The U.S. military strikes in Iran have given Republicans a new argument in the nearly three-week shutdown of the Department of Homeland Security, with GOP negotiators warning that a hampered DHS could increase the risk of a terrorist attack.
Democrats aren’t buying it.
For one, Democrats have offered to fund the Transportation Security Administration, Coast Guard, Secret Service and other DHS agencies while continuing to negotiate immigration enforcement changes, after federal agents shot and killed Renee Good and Alex Pretti in Minnesota.
For another, the Trump administration has wide latitude to keep the department running during the shutdown.
More than 90% of DHS employees are “excepted” workers who keep showing up during the funding lapse. Secretary Kristi Noem also has access to billions of dollars from last year’s tax-and-spending law, which is separate from annual funding measures. And Democrats disagreed with Trump’s campaign last year to lay off some employees, including at the Justice Department and the Cybersecurity and Infrastructure Security Agency (CISA).
For now, the GOP warnings have amounted to a rhetorical shift in the shutdown negotiations, but not a substantive one.
“The Democrats are continuing to not fund the Department of Homeland Security which puts us at increased risk,” Senate Majority Whip John Barrasso, R-Wyo., told reporters Wednesday. “Terrorism is on a high alert right now because of what’s happening in Iran.”
Barrasso pointed to the shooter in Austin, Texas, who killed three people and injured 14. Investigators are examining the Iran war as a possible motive.

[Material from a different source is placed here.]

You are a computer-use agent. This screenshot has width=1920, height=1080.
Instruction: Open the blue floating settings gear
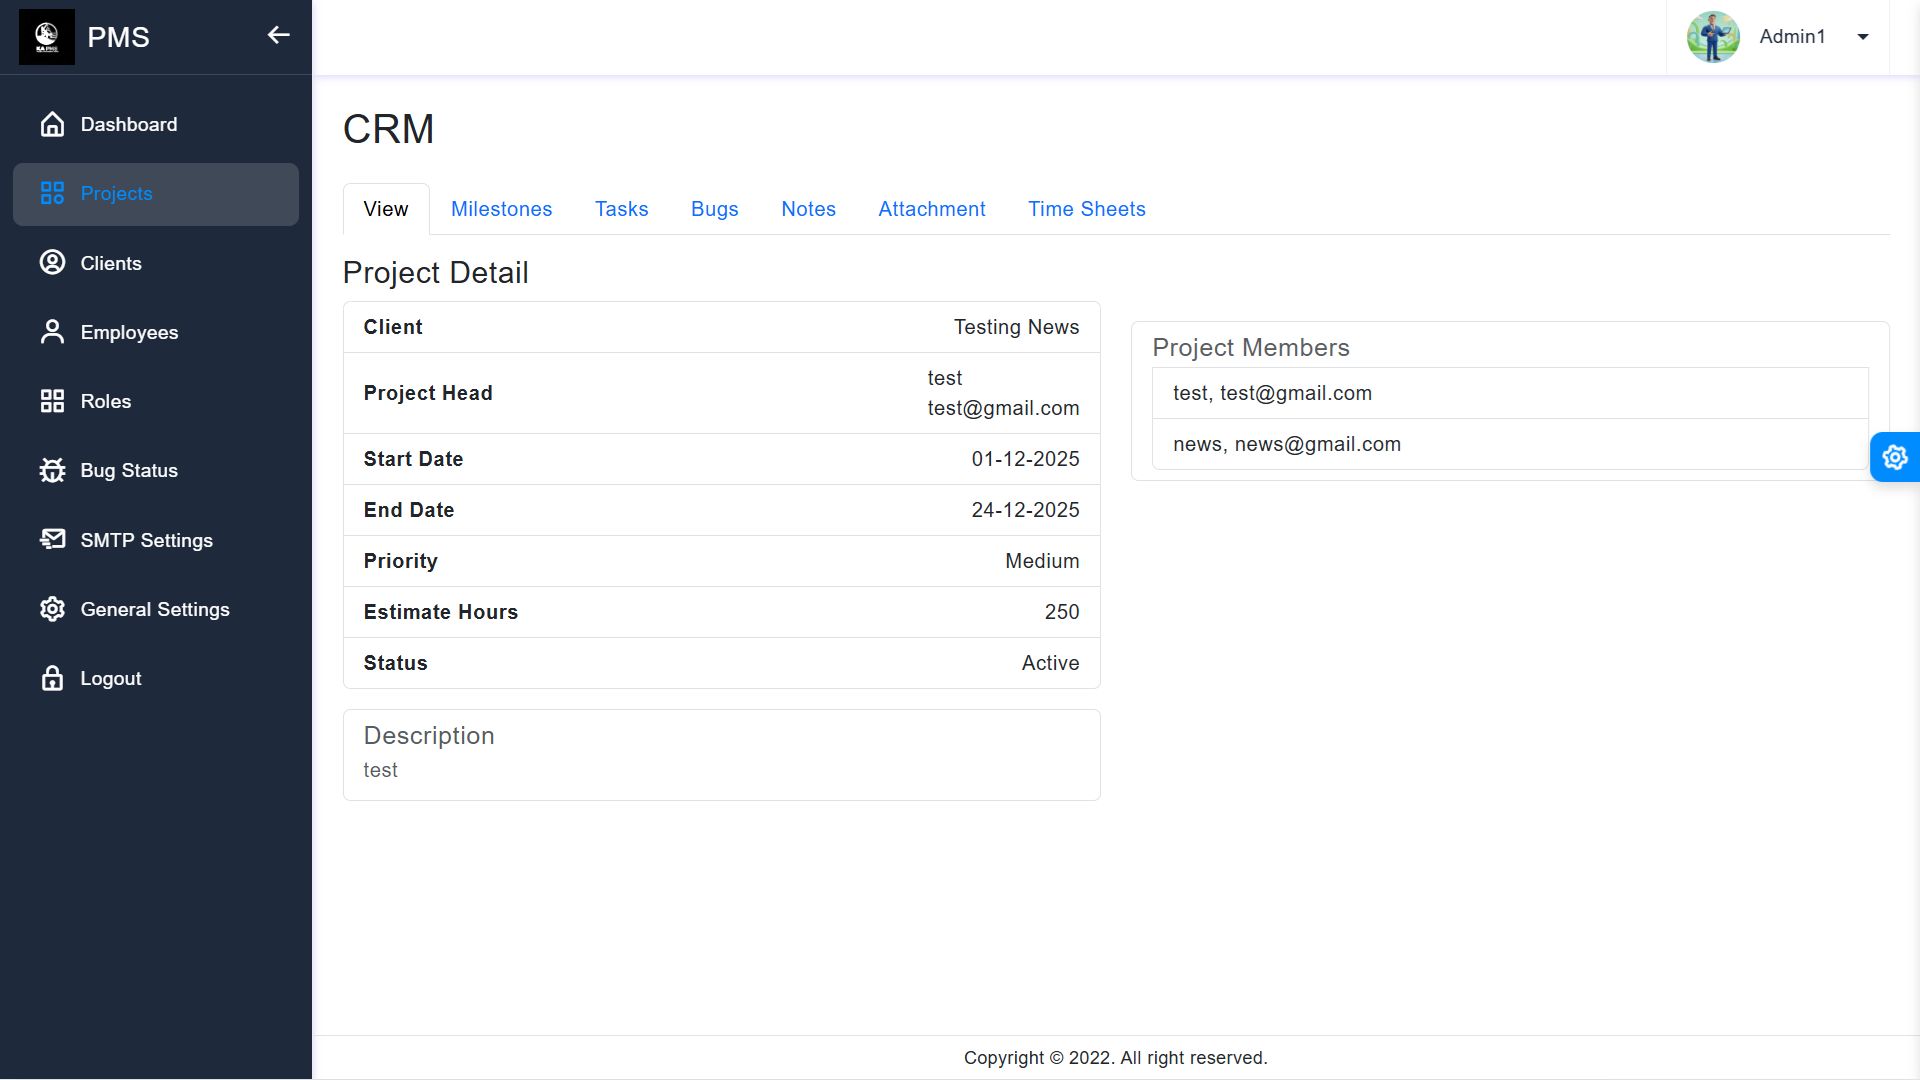[1894, 457]
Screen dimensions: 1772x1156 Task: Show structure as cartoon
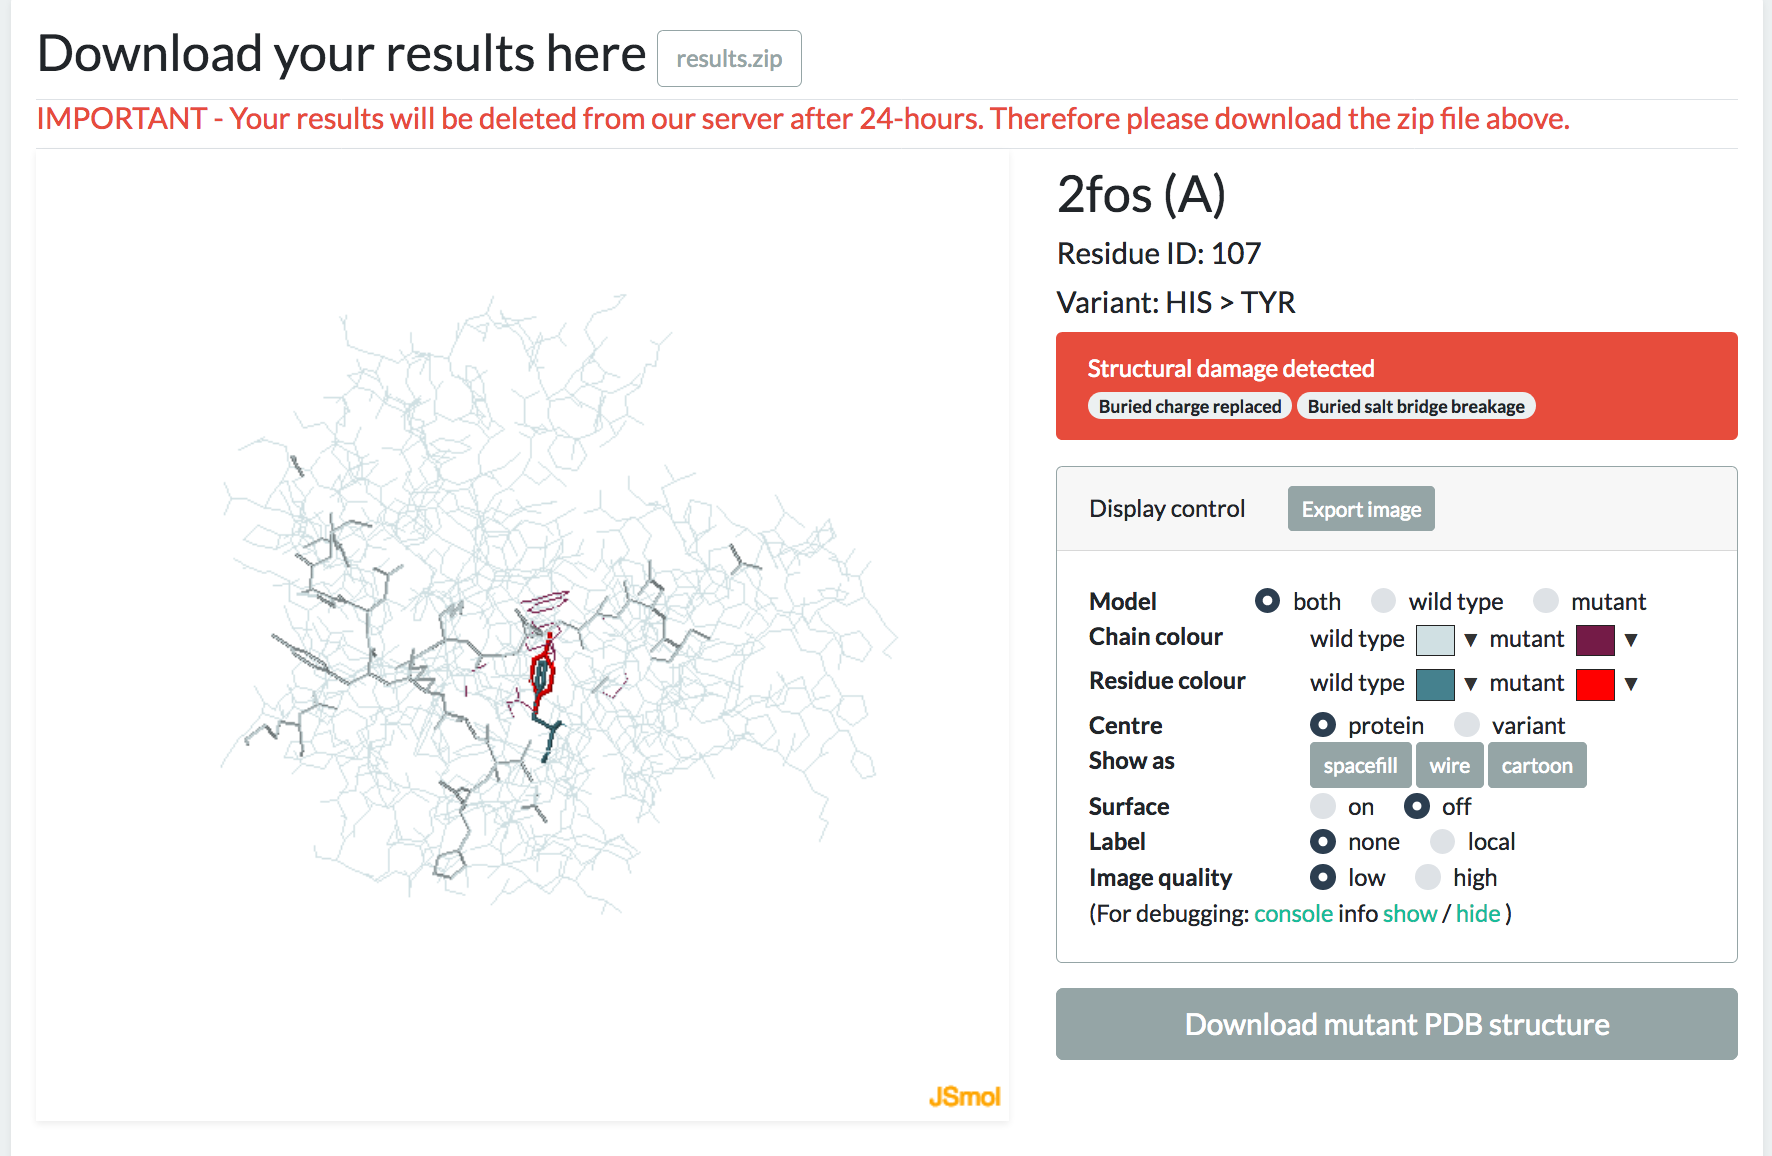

Noem told lawmakers at a hearing Tuesday that the threat level of terrorist attacks had risen because of the military action in Iran, in response to a question from Sen. Lindsey Graham, R-S.C., who said the U.S. was “engaged in military action against the mothership of terrorism, Iran.”
Those arguments aren’t winning over Democrats — even some of the moderate members who are among the most likely to vote to end a shutdown.

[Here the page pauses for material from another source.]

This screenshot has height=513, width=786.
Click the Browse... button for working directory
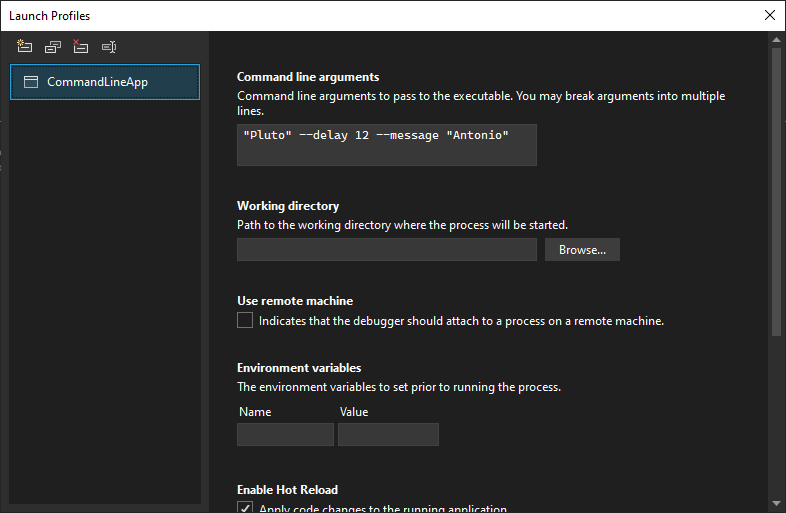(x=582, y=250)
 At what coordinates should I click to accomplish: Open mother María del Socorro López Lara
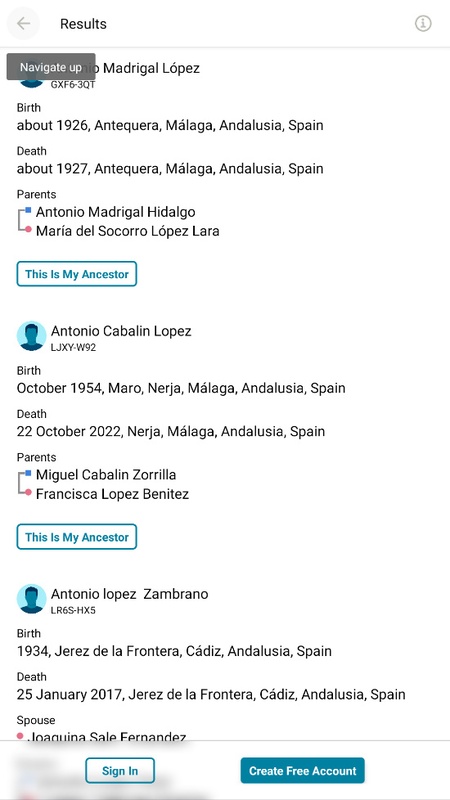pos(128,231)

Sen. Angus King, I-Maine, who was one of eight members of the Senate Democratic Caucus to vote to end the funding lapse last fall amid a fight over health care, told MS NOW the new line of Republican reasoning won’t work.

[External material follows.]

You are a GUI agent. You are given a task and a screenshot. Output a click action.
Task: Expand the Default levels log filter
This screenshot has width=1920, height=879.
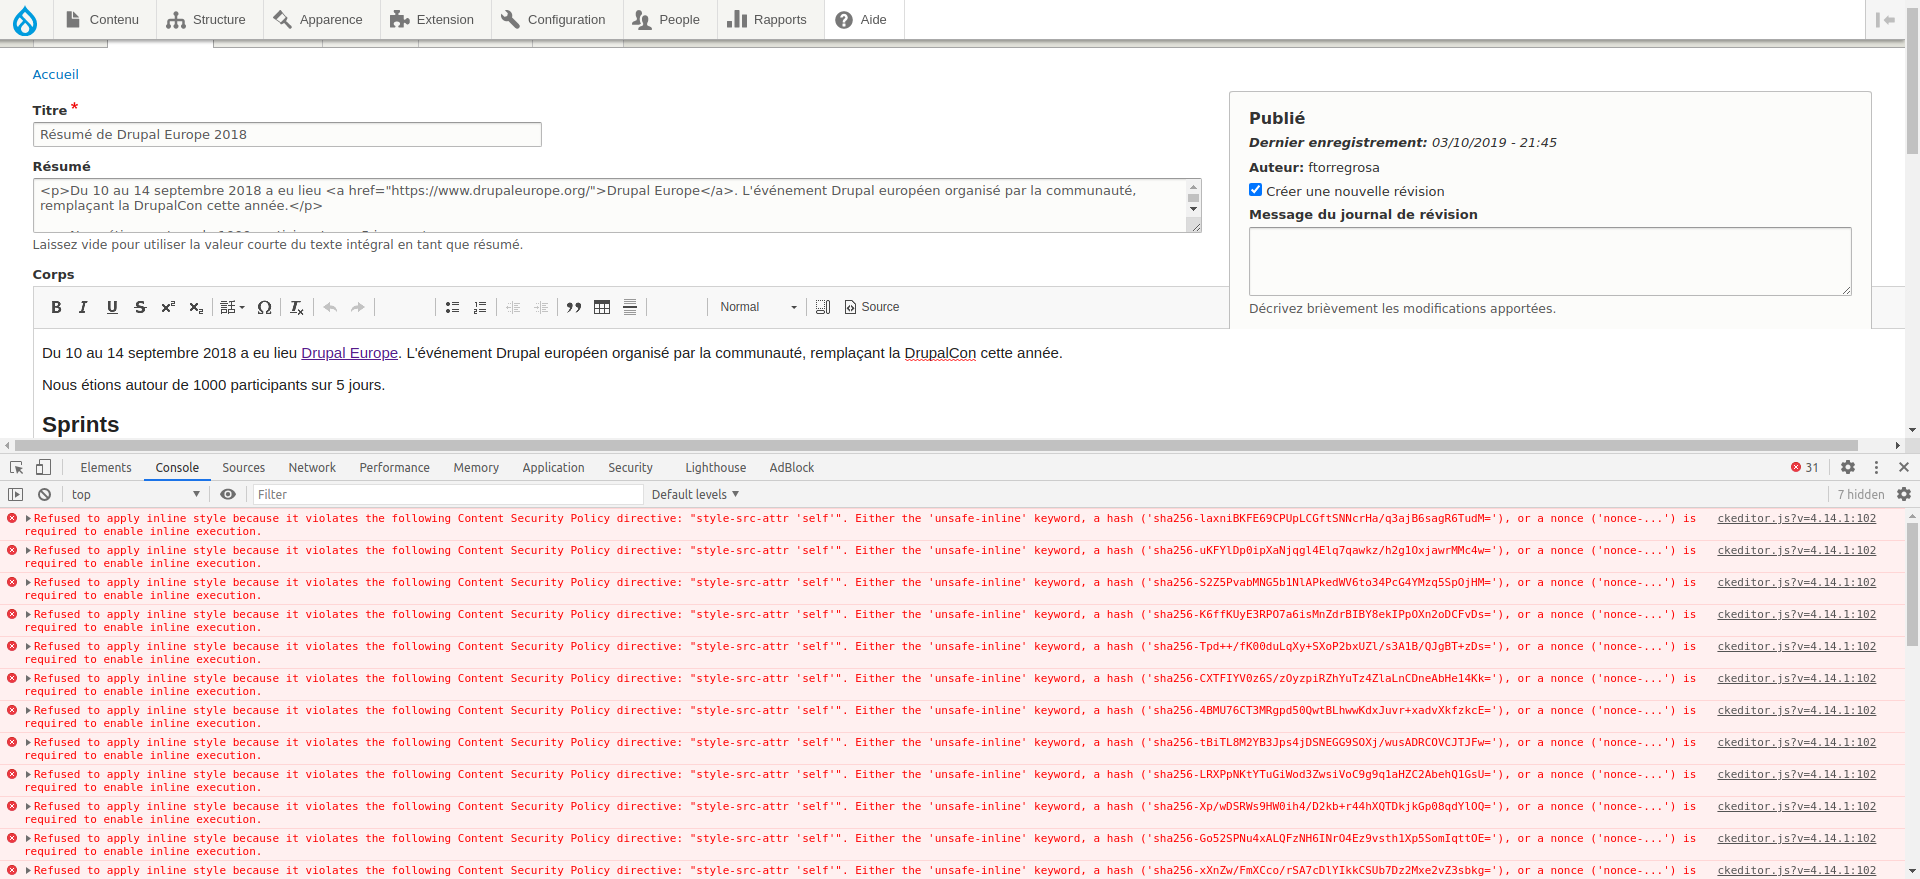pyautogui.click(x=695, y=494)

“The principal anti-terrorist agency in our government is the FBI,” King said, noting that the law enforcement agency is already funded and isn’t part of DHS. “And maybe they would have thought about that when they cut CISA about a third in the past year, completely outside of this current discussion.”
He added that, if Republicans Point put a bill on the floor to fund CISA, FEMA, Coast Guard and TSA, “I’ll get them the votes.”
“And then we can debate ICE,” King said.
Sen. Patty Murray, D-Wash., the top Democrat on the Appropriations Committee, also criticized the Trump administration for firing people at the Justice Department and CISA. The Iran strikes don’t change anything in the DHS shutdown talks, she told reporters Wednesday.
“When we have ICE officers on the street who are dragging people out of their homes, who are going into daycare centers, who are killing people on the streets, we cannot be blackmailed by the president right now,” Murray said.
Rep. Pramila Jayapal, D-Wash, told reporters she’s not convinced the country is less safe because of the lapse in funding for the department.
The Washington lawmaker then accused Noem of reassigning agents from “critical security threats” to immigration instead.
“Kristi Noem has done such a terrible job of managing DHS and ICE and CBP, and the reality is we have a crisis right here at home, on our streets with us, citizens being murdered, with people being detained without due process,” Jayapal said. “Courts are ruling against DHS and Kristi Noem has actually taken agents who should be working on critical security threats and assign them to immigration.”